One particular home in Kitisuru, owned by a well-known billionaire, who founded and ran a large consultancy with footprints across Africa, proved a tough nut to crack, defying repeated attempts by the demolition squad to flatten it.
An outstanding feature of this home was a swimming pool that bore the shape of Africa
After days of futile work by excavators, the engineers brought in high-calibre explosives and wound up the job in a matter of hours.
As heartrending as the unfolding scenes were, Raila insisted it was a matter of choosing between letting millions of Kenyans suffer as a few individuals enjoyed the comfort of property acquired from the public illegitimately.
And the law stood on Raila’s side. A number of the homeowners rushed to court for orders blocking the demolitions and seeking compensation.
However, after a couple of years of high-profile litigation in which Raila was named one of the respondents, the courts ruled that these were indeed public land and their acquisition by the affected individuals was questionable and their ownership unmerited.
The lands must be used for the original purpose they were earmarked – construction of the bypasses or whatever use the government desired, maintained the various judges who handled the petitions and appeals that arose from them.

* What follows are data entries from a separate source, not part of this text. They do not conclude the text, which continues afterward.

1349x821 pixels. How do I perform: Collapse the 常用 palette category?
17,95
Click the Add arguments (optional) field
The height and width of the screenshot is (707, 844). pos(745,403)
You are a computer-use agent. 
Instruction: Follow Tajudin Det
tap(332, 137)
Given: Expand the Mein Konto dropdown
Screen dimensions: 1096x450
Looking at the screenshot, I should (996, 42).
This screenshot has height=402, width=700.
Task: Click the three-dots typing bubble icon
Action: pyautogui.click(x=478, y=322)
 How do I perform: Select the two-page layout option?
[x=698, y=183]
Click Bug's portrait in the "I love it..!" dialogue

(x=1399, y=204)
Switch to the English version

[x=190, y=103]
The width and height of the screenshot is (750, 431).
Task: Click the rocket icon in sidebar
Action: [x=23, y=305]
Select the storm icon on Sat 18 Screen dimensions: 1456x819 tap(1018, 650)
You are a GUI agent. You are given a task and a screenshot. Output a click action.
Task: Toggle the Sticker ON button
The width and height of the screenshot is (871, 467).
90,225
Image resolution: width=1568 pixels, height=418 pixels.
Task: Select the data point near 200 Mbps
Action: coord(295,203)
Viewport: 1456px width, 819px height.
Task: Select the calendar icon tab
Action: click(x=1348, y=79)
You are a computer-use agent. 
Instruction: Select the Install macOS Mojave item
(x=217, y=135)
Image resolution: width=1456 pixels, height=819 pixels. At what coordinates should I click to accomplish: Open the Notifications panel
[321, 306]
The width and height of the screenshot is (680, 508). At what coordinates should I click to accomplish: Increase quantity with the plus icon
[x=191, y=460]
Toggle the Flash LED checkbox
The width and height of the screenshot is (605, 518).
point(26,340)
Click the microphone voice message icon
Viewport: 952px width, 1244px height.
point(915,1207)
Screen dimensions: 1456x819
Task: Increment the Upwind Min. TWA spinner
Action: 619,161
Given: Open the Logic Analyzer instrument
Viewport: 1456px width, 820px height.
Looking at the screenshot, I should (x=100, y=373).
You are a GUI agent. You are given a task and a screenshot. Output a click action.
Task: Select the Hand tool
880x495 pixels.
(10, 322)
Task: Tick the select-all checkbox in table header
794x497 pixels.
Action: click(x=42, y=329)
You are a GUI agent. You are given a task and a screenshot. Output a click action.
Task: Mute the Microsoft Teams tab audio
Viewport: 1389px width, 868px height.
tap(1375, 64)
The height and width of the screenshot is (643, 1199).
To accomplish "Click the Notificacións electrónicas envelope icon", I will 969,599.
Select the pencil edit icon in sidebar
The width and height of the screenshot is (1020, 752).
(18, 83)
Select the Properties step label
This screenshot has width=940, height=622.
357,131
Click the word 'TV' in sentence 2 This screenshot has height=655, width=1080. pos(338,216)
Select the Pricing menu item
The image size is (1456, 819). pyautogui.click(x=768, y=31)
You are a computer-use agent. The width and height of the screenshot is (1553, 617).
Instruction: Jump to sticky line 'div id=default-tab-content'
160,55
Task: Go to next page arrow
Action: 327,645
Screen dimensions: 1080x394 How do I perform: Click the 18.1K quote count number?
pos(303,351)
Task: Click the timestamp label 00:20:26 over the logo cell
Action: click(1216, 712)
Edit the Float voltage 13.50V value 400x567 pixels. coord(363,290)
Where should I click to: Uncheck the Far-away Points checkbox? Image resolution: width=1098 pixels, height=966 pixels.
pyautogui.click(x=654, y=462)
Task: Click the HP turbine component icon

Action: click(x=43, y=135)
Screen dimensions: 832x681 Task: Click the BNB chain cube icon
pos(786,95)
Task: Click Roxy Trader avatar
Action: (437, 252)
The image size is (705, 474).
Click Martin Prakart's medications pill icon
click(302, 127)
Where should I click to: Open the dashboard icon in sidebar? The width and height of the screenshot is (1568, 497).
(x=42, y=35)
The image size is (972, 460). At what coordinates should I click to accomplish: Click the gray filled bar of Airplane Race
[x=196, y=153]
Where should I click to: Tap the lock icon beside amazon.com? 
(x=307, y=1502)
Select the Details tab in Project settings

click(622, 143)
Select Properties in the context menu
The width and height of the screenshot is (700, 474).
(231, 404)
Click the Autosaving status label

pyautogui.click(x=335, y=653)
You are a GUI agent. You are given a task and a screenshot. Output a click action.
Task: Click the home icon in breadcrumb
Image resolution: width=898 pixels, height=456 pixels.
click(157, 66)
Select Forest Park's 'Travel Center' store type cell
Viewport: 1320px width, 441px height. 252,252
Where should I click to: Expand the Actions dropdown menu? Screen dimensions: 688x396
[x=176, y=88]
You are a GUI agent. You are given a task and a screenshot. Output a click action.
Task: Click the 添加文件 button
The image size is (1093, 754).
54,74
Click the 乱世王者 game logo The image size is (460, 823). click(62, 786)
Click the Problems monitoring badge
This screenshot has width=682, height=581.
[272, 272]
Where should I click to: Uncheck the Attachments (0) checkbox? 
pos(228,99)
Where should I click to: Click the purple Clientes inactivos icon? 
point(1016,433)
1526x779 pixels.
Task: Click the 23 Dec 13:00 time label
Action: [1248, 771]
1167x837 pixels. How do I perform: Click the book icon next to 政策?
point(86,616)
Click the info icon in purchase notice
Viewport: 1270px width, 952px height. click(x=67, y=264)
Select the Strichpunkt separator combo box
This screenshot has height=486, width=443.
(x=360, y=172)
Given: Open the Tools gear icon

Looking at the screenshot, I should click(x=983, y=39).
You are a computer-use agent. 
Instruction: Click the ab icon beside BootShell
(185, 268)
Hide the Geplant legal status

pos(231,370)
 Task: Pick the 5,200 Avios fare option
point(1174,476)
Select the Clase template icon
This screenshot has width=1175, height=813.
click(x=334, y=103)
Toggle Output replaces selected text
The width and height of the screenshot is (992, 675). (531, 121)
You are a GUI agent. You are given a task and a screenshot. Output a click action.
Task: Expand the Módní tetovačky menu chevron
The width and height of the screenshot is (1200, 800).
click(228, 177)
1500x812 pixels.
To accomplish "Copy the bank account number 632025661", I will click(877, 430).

Two decades later, Nairobians and Kenyans are enjoying the convenience of the bypasses, oblivious of the person who championed the agenda of recovering these portions of land and setting them aside for the intended purpose.
Kibaki government is credited with prioritising expansion of the road network in Kenya.
The engine of that road network transformation - at least in the early parts of the Kibaki Government - was one man, ‘Tinga’!
Awacho Ayweyo! Nind gi kwe, okew Alego Republic!